• _Objective_
Retype every one of the items below, character for character.

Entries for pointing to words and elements
______________________________

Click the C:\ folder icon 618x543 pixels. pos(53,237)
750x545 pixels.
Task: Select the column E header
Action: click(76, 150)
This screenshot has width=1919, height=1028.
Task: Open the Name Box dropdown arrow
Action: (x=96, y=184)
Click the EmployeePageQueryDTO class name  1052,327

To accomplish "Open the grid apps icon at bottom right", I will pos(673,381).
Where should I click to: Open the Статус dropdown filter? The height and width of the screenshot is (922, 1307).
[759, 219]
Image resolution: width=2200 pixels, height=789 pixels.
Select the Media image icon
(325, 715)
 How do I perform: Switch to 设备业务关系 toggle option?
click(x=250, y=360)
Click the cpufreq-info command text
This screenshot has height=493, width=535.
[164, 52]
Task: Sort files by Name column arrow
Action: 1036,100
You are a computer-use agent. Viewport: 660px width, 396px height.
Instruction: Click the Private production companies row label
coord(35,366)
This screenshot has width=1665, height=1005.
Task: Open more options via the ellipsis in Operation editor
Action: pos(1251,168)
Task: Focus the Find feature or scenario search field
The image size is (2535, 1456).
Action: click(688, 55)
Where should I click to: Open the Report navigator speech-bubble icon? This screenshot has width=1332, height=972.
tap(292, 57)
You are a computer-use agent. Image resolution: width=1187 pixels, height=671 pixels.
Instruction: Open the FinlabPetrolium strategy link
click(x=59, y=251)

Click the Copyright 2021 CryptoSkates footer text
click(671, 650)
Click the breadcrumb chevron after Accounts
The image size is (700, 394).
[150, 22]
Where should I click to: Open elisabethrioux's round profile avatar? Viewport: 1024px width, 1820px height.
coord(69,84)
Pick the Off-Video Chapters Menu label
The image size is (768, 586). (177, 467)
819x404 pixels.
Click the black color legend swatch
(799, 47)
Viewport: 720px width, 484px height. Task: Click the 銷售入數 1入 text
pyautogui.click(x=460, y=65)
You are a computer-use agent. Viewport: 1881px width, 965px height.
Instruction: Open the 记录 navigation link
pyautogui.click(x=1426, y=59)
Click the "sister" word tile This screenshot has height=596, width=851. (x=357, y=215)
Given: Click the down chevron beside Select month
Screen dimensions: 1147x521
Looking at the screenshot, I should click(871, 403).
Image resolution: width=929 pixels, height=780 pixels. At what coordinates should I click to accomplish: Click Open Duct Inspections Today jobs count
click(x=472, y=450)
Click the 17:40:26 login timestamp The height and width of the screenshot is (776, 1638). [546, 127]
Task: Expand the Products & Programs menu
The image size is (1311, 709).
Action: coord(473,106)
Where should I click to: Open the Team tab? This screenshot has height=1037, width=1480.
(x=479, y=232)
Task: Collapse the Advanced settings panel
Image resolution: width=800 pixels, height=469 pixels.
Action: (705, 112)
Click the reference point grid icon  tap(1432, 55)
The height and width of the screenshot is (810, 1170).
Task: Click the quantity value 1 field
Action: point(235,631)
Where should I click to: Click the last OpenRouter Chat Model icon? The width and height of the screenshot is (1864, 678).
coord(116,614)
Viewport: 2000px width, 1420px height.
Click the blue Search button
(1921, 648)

______________________________

• _Response_
Click the C:\ folder icon 618x543 pixels. pos(53,237)
750x545 pixels.
Task: Select the column E header
Action: click(76, 150)
This screenshot has width=1919, height=1028.
Task: Open the Name Box dropdown arrow
Action: (x=96, y=184)
Click the EmployeePageQueryDTO class name  1052,327

To accomplish "Open the grid apps icon at bottom right", I will pos(673,381).
Where should I click to: Open the Статус dropdown filter? The height and width of the screenshot is (922, 1307).
[759, 219]
Image resolution: width=2200 pixels, height=789 pixels.
Select the Media image icon
(325, 715)
 How do I perform: Switch to 设备业务关系 toggle option?
click(x=250, y=360)
Click the cpufreq-info command text
This screenshot has height=493, width=535.
[164, 52]
Task: Sort files by Name column arrow
Action: 1036,100
You are a computer-use agent. Viewport: 660px width, 396px height.
Instruction: Click the Private production companies row label
coord(35,366)
This screenshot has width=1665, height=1005.
Task: Open more options via the ellipsis in Operation editor
Action: pos(1251,168)
Task: Focus the Find feature or scenario search field
The image size is (2535, 1456).
Action: click(688, 55)
Where should I click to: Open the Report navigator speech-bubble icon? This screenshot has width=1332, height=972.
tap(292, 57)
You are a computer-use agent. Image resolution: width=1187 pixels, height=671 pixels.
Instruction: Open the FinlabPetrolium strategy link
click(x=59, y=251)

Click the Copyright 2021 CryptoSkates footer text
click(671, 650)
Click the breadcrumb chevron after Accounts
The image size is (700, 394).
[150, 22]
Where should I click to: Open elisabethrioux's round profile avatar? Viewport: 1024px width, 1820px height.
coord(69,84)
Pick the Off-Video Chapters Menu label
The image size is (768, 586). (177, 467)
819x404 pixels.
Click the black color legend swatch
(799, 47)
Viewport: 720px width, 484px height. Task: Click the 銷售入數 1入 text
pyautogui.click(x=460, y=65)
You are a computer-use agent. Viewport: 1881px width, 965px height.
Instruction: Open the 记录 navigation link
pyautogui.click(x=1426, y=59)
Click the "sister" word tile This screenshot has height=596, width=851. (x=357, y=215)
Given: Click the down chevron beside Select month
Screen dimensions: 1147x521
Looking at the screenshot, I should click(871, 403).
Image resolution: width=929 pixels, height=780 pixels. At what coordinates should I click to accomplish: Click Open Duct Inspections Today jobs count
click(x=472, y=450)
Click the 17:40:26 login timestamp The height and width of the screenshot is (776, 1638). [546, 127]
Task: Expand the Products & Programs menu
The image size is (1311, 709).
Action: coord(473,106)
Where should I click to: Open the Team tab? This screenshot has height=1037, width=1480.
(x=479, y=232)
Task: Collapse the Advanced settings panel
Image resolution: width=800 pixels, height=469 pixels.
Action: (705, 112)
Click the reference point grid icon  tap(1432, 55)
The height and width of the screenshot is (810, 1170).
Task: Click the quantity value 1 field
Action: point(235,631)
Where should I click to: Click the last OpenRouter Chat Model icon? The width and height of the screenshot is (1864, 678).
coord(116,614)
Viewport: 2000px width, 1420px height.
Click the blue Search button
(1921, 648)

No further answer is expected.